For the two of us, the provision of mental health services can never make up for the institutional forms of harm that have affected our well-being and have made us feel alienated. From the funding of military research (via DARPA initiatives) to collaborative research with biotechnology firms, to the militarization of campus police, to the rise of the administrative managerial class, universities continue to prioritize control and productivity over any sense of collective well-being. We live through a kind of institutional corruption when we work towards more research for caring for communities, wherein other research at the same university invests in military weaponry. At our particular university, these are ongoing projects of harm that we are complicit in. We so often wonder how do we find firm ground in these precarious times while not also feeling complicit through our own exploited labor power? We can’t answer this individually (after all, how can one or two people change a whole system?), but perhaps there can be new spaces for building units of care.

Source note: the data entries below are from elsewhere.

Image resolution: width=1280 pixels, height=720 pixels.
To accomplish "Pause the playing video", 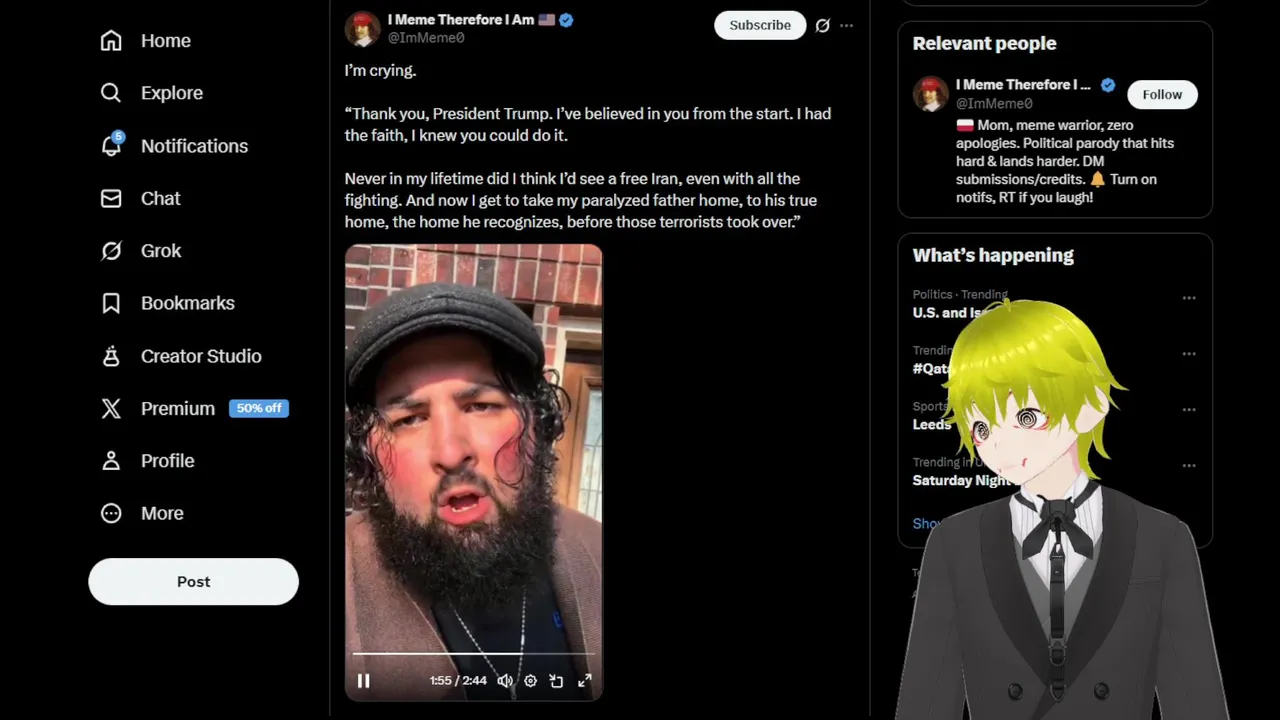I will 364,681.
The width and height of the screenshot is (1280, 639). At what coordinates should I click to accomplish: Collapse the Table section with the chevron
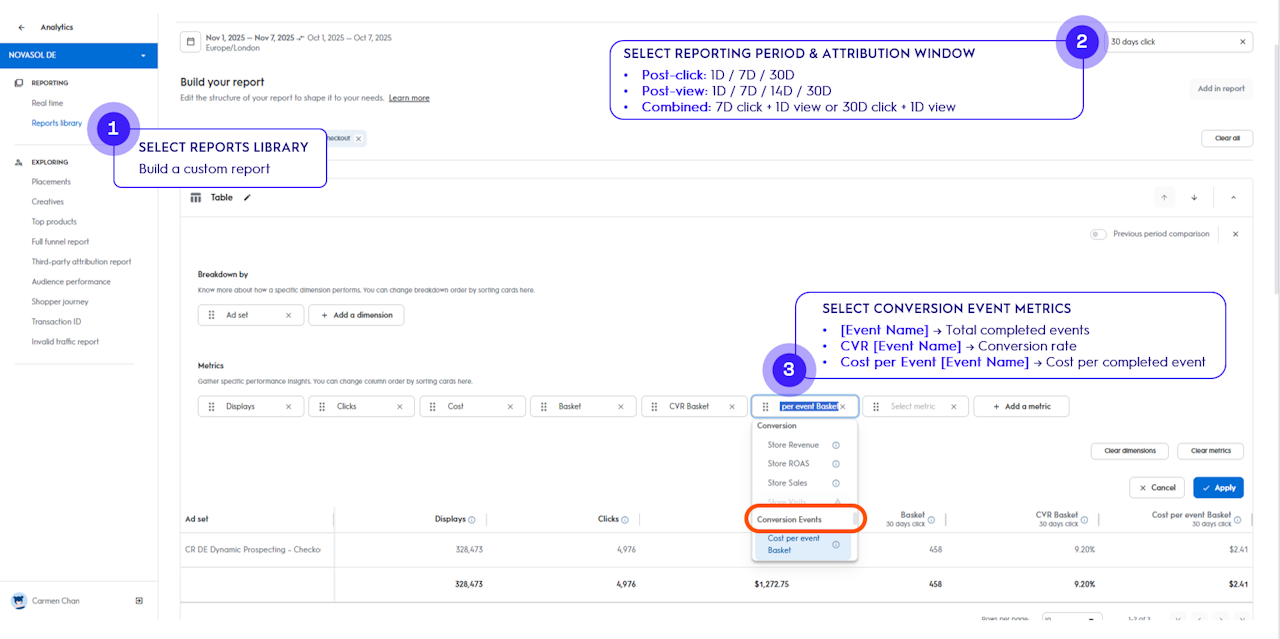[x=1233, y=198]
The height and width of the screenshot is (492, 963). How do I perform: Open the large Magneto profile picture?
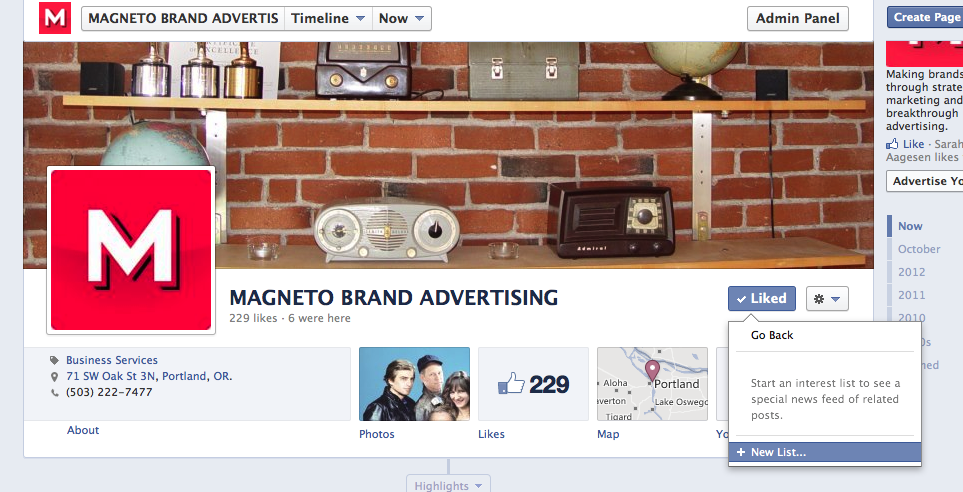(x=131, y=250)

Relationships and Solidarity through Care
Our individual experiences of disability in academia reveals just how often precarity can be an isolating endeavor, though we must keep in mind that it doesn’t have to be. Precarious scholars may feel uncertain how much they should reveal about themselves (i.e., will I be further marginalized for calling myself disabled?) in such complaints. Although Sara Ahmed initially talked about complaint in the form of sexual assault and harassment, Ahmed has pointed to the promises and perils of complaint, particularly under the neoliberal university.* While universities try to downplay or stamp out complaints through extended bureaucratic procedures and language of warning (i.e., “Are you sure you want to file a complaint?” “There’s nothing we can do for you at this time.” “This will just make your time here harder,” etc.), complaint, in the sense we mean here, nonetheless has the power to construct and mobilize new forces within/against the university including labor unions, movements against university austerity and systemic racism, and expanding units of care.
* Ahmed, Sara. 2019. What’s the Use?: On the Uses of Use. Duke University Press.

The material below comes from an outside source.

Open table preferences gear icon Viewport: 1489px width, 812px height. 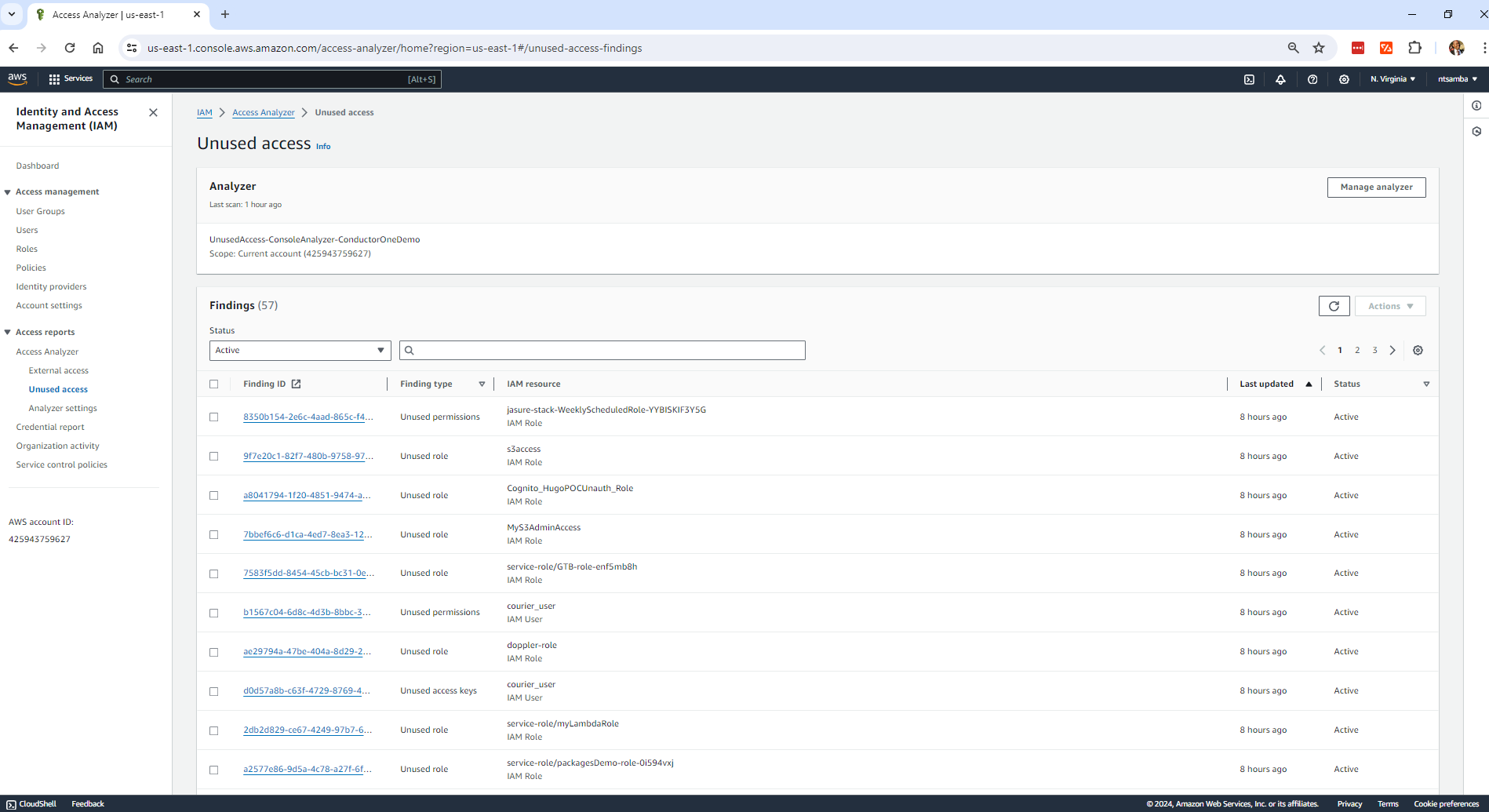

While the university may provide certain forms of care for specific people, such as a respite from an abusive home or support toward potential upward mobility, the university can also be harmful, especially for scholars who are already in precarious positions. However, in contributing to new and old relations of care, there is a possibility of reducing and confronting the harm caused by the university. We have experienced this through our own unit of care, as well as through everchanging networks of care with fellow precarious students and workers through collective organizing, mutual aid, teach-ins, etc. We believe that it is necessary to continue to lean into these units of reciprocal care and to rely upon them (as they in turn rely upon us) rather than relying upon the university to function as a durable unit of care. We invite others to do the same. It is only through the provision and receipt of care external to the university that we will be able to imagine and develop meaningful alternatives to the harm of a university built on extraction and exploitation.
In the meantime, we shall embrace one another and our pets together, even while dealing with chronic pain and the threat of our lights being shut off.